* ACTION ITEM:
Write out again, unchanged, the line that has "Task: Go to Customer acquisition in sidebar" and each following line through the end of the entries below; leave pictures out.

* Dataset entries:
++++++++++++++++++++

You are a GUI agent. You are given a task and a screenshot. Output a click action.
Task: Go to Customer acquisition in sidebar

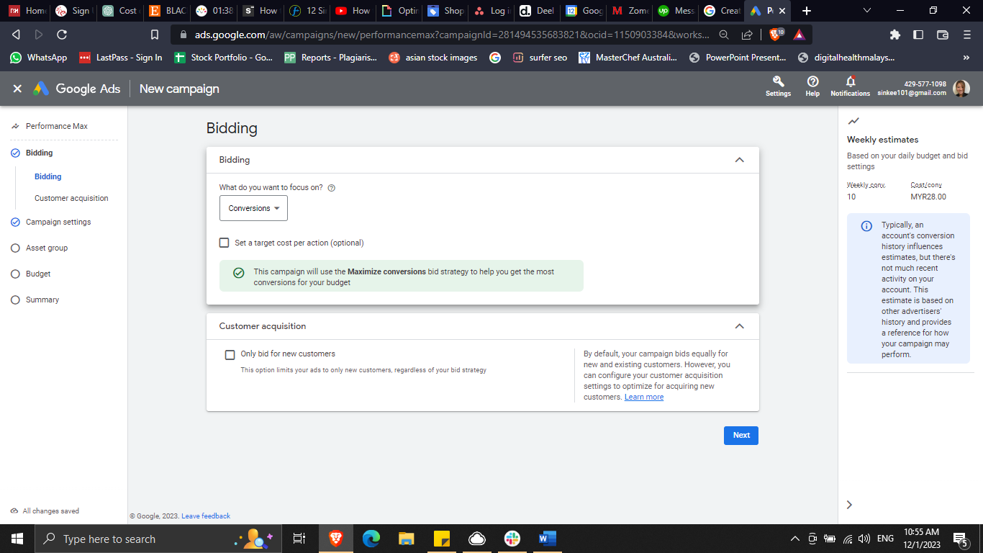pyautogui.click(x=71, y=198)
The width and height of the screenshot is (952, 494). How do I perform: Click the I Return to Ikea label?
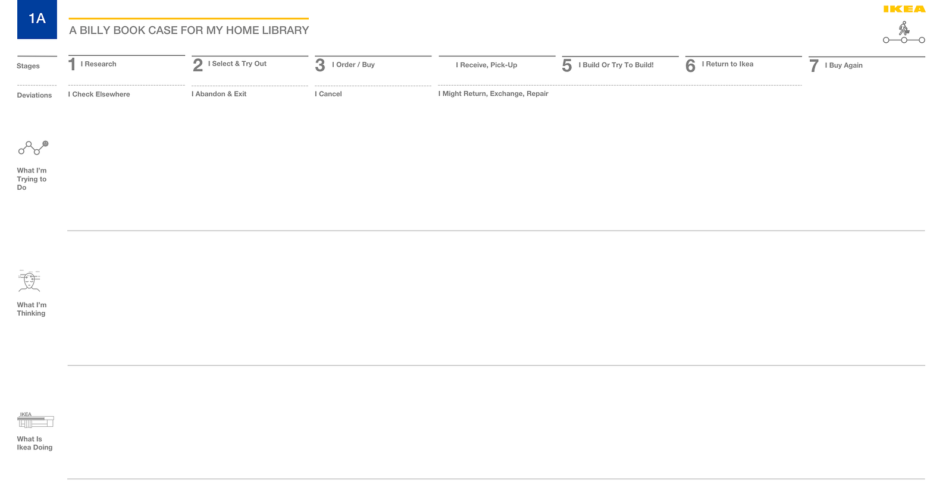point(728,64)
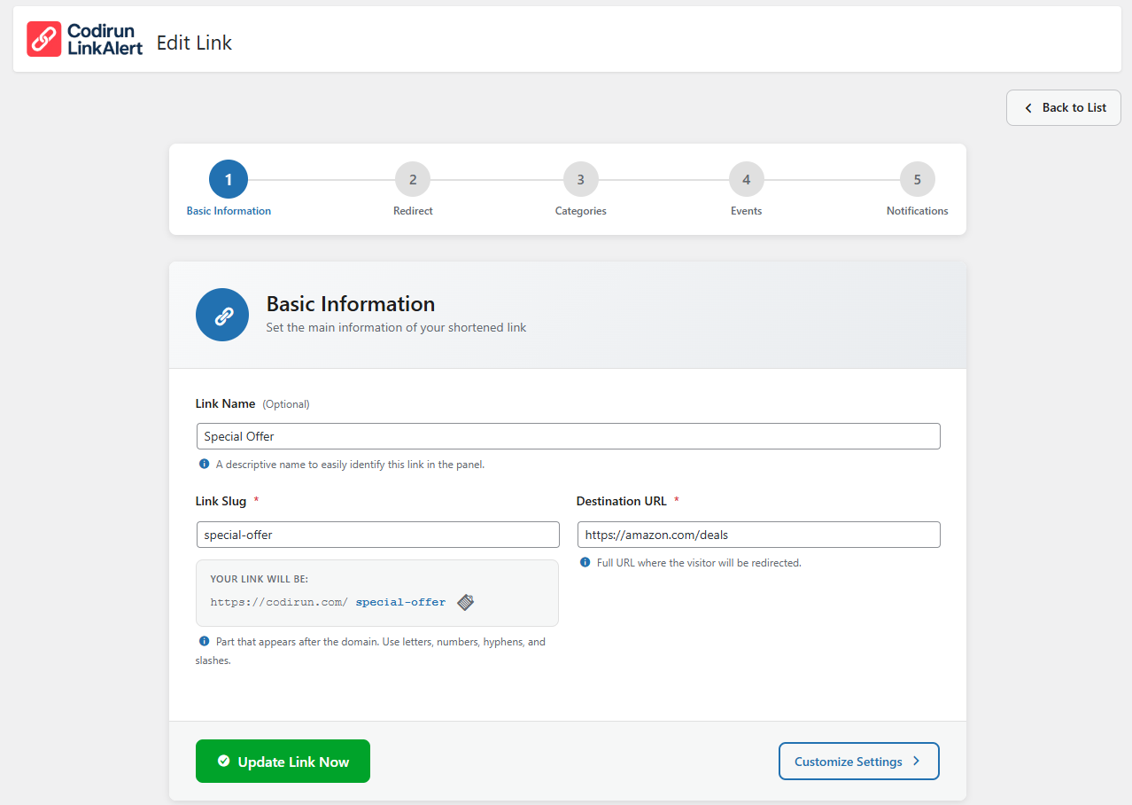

++++++++++++++++++++

* REPLY:
Task: Go to Customer acquisition in sidebar

pyautogui.click(x=71, y=198)
The width and height of the screenshot is (952, 494). How do I perform: Click the I Return to Ikea label?
point(728,64)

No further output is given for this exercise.